• Screenshot grounding data:
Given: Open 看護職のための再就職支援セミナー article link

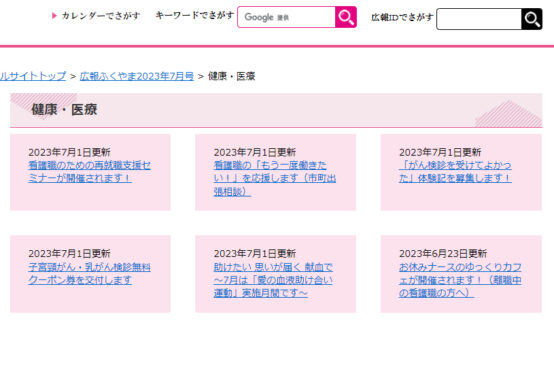Looking at the screenshot, I should 89,172.
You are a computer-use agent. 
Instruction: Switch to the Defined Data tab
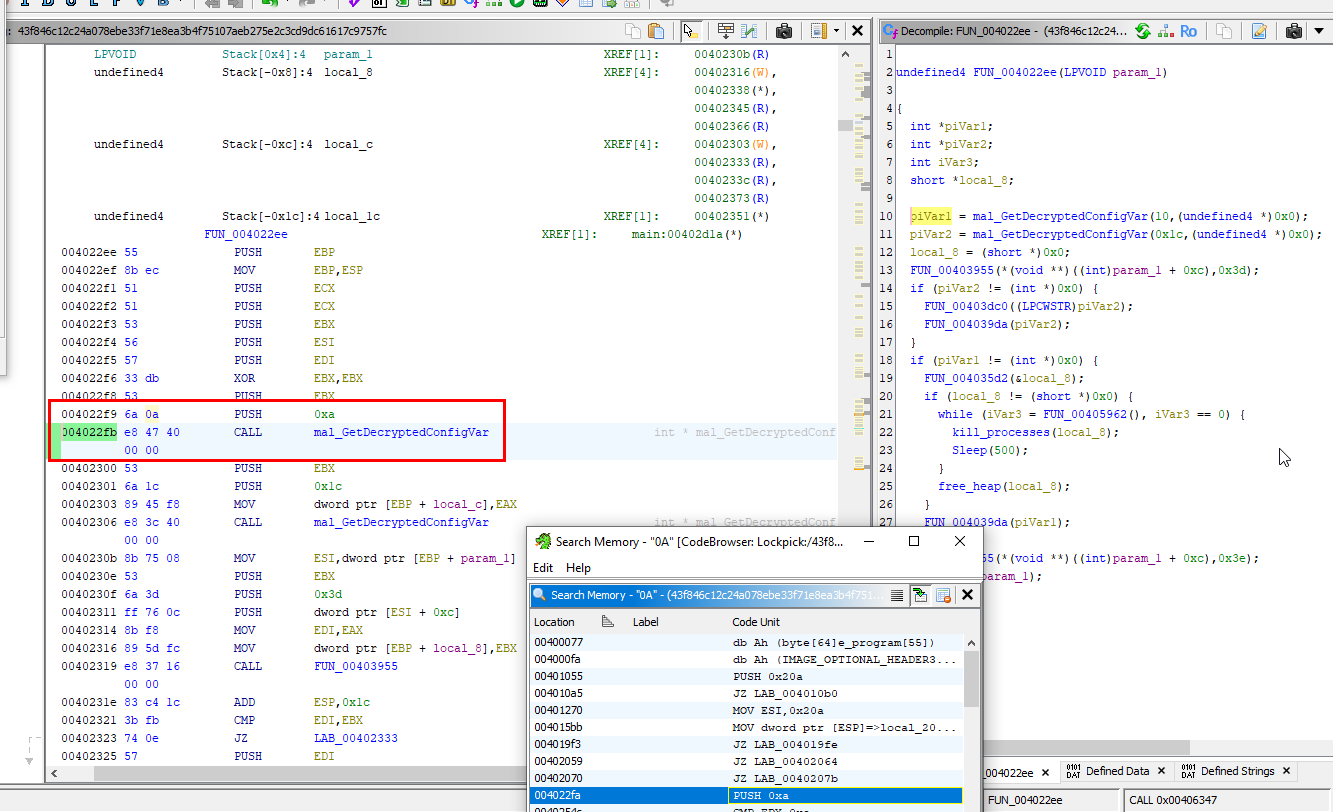[1116, 771]
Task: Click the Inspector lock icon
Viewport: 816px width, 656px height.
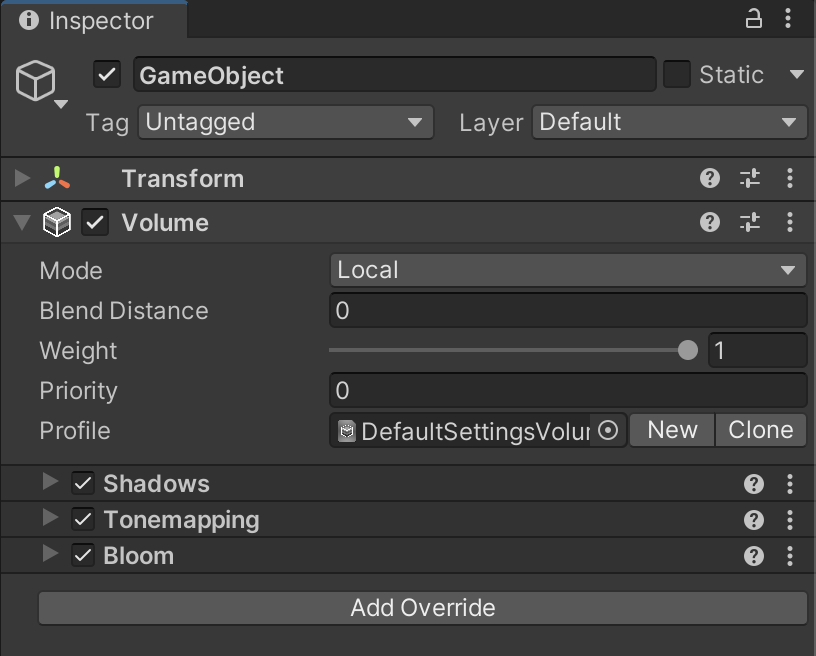Action: [754, 18]
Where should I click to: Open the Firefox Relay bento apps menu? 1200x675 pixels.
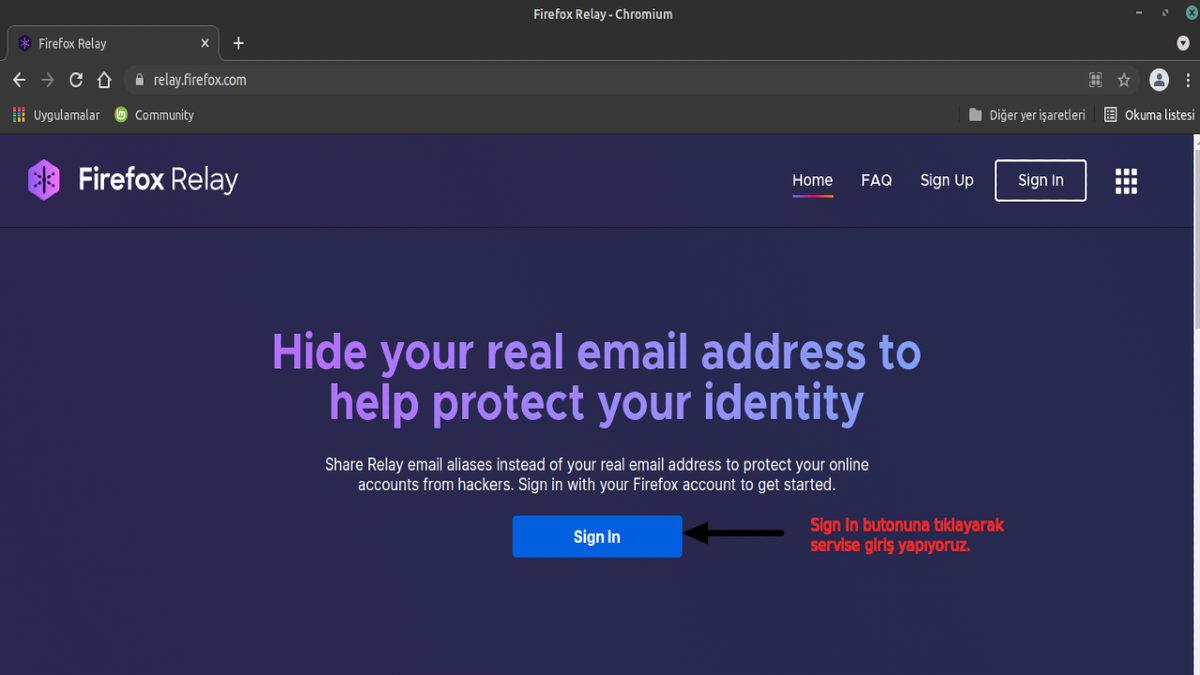[1126, 181]
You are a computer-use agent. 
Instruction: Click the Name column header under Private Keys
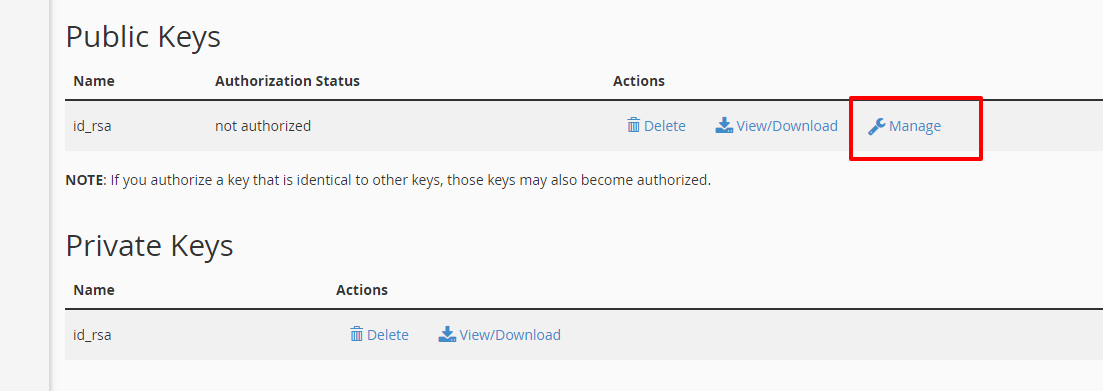tap(94, 290)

• Task details:
Please output all of the data exactly as given, omitting any images it holds.

• Exercise solution:
Given: Open 看護職のための再就職支援セミナー article link

Looking at the screenshot, I should 89,172.
You are a computer-use agent. 
Instruction: Switch to the Defined Data tab
[1116, 771]
Task: Click the Inspector lock icon
Viewport: 816px width, 656px height.
Action: [754, 18]
Where should I click to: Open the Firefox Relay bento apps menu? 1200x675 pixels.
[1126, 181]
You are a computer-use agent. 
Instruction: Click the Name column header under Private Keys
tap(94, 290)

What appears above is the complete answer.